CCCXII (271).- A SALVI, fils de messire Pierre, orfèvre à Sienne.- La foi sans les oeuvres est morte.- La foi doit conduire à l'amour de Dieu.



AU NOM DE JESUS CRUCIFIE ET DE LA DOUCE MARIE


1. Très cher Fils dans le Christ, le doux Jésus, moi, Catherine, la servante et l'esclave des serviteurs de Jésus-Christ, je vous écris dans son précieux sang, avec le désir de vous voir ie serviteur fidèle de Jésus crucifié, ne détournant jamais la tête, ni dans la prospérité ni dans le malheur, mais agissant généreusement avec une foi vive. Sachez bien qu'autrement la Foi sans les oeuvres est morte (Jc 2,26). L'action de la Foi est de nous faire concevoir les vertus par l'amour, et produire des fruits par la patience au moyen de notre prochain, en supportant les défauts les uns des autres. Il ne suffirait pas pour notre salut d'avoir reçu la forme de la Foi avec la grâce divine dans le saint baptême. Cela suffirait au petit enfant, qui mourrait avant d'avoir la raison; il recevrait la vie éternelle au moyen du sang de l'Agneau. Mais lorsque nous sommes parvenus à l'âge parfait, il ne nous suffirait pas d'avoir reçu le saint baptême, si noua ne profitions pas de la lumière de la Foi par rameur. Il en est de nous comme de l'oeil du corps. S'il est pur et sain, l'homme peut voir; mais s'il ne veut pas l'ouvrir, quoiqu'il puisse le faire et jouir de la lumière avec amour, on peut dire qu'ayant des yeux il n'en a [1495] pas. Il en a reçu de la bonté du Créateur; mais il n'a pas leur vertu par défaut de sa propre volonté, qui refuse de s'en servir. On peut donc dire que son regard est mort et qu'il ne porte pas de fruit. De même, très cher Fils, Dieu dans son infinie bonté nous a donné l'oeil de l'intelligence qu'il a éclairé de la lumière de la Foi dans le saint baptême, et en même temps le libre arbitre, en nous délivrant des liens du péché originel. Mais dès que nous sommes arrivés à l'âge de connaître, Dieu nous demande d'ouvrir l'oeil qu'il nous a donné, avec le libre arbitre et l'amour de la lumière.
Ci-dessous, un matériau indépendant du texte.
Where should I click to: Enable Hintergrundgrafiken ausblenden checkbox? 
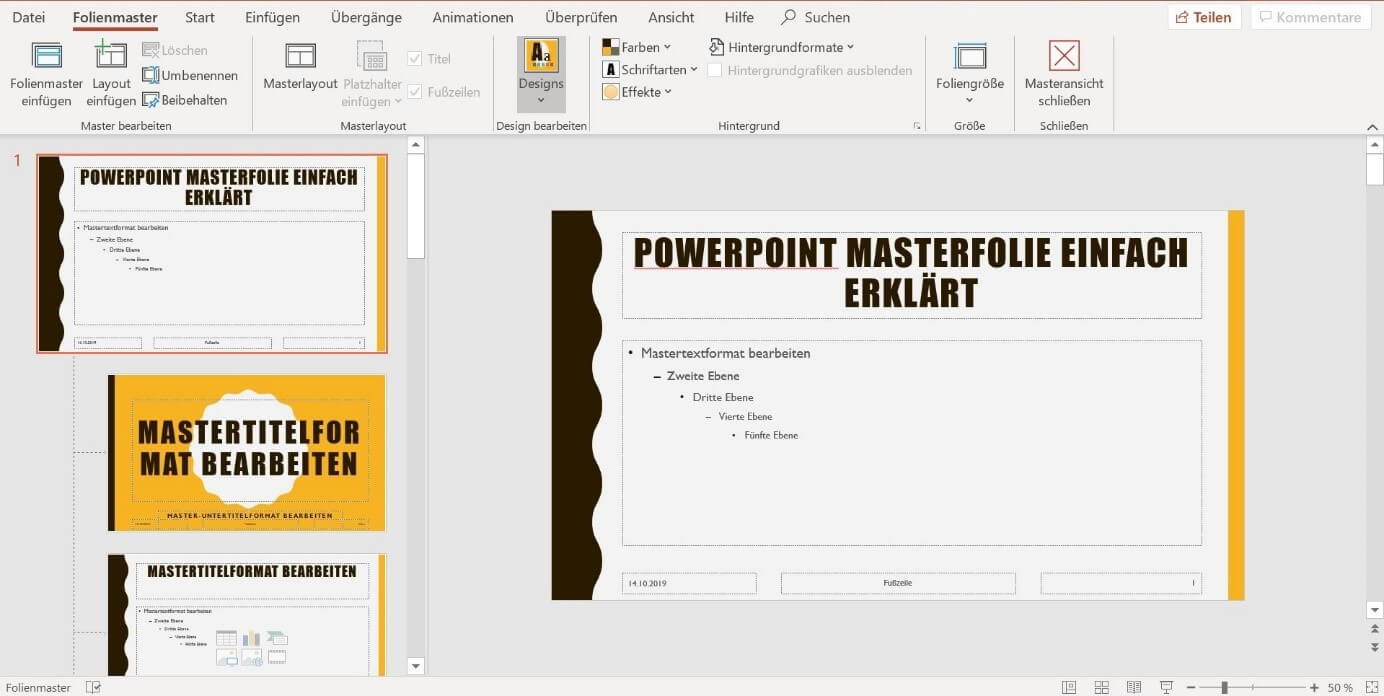point(715,70)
2. Dès que l'âme reconnaît en elle cette faculté de voir, elle doit s'en servir pour son Créateur. Et comment doit-elle employer la lumière? à voir en Dieu seul l'amour; car rien ne peut se faire sans amour, ni spirituellement, ni corporellement. Si je veux aimer les choses sensibles, aussitôt l'oeil s'y fixe pour en jouir. Mais si l'homme veut aimer et servir Dieu, l'oeil de l'intelligence s'ouvre, et le prend pour Objet; il trouve l'amour dans l'amour: car, en voyant que Dieu l'aime infiniment, il ne peut s'empêcher de l'aimer, et de lui rendre amour pour amour. Il perd alors l'amour sensuel, et conçoit un amour vrai en se voyant créé à l'image et à la ressemblance de Dieu (Gn 1,26), et régénéré à la grâce par le sang de son Fils unique. Son oeil a trouvé la lumière, et l'ayant trouvée, il a aimé cette lumière, et il ne peut s'empêcher de fuir et de haïr ce qui ôté la lumière, et d'aimer, de désirer ce qui la donne. Alors il s'élève avec une foi vive, et conçoit les vertus avec le désir de se revêtir de l'éternelle et souveraine volonté de Dieu; car son [1496] intelligence et son coeur ont vu, à la lumière de la Foi, que la volonté de Dieu ne cherche et ne veut autre chose que notre sanctification.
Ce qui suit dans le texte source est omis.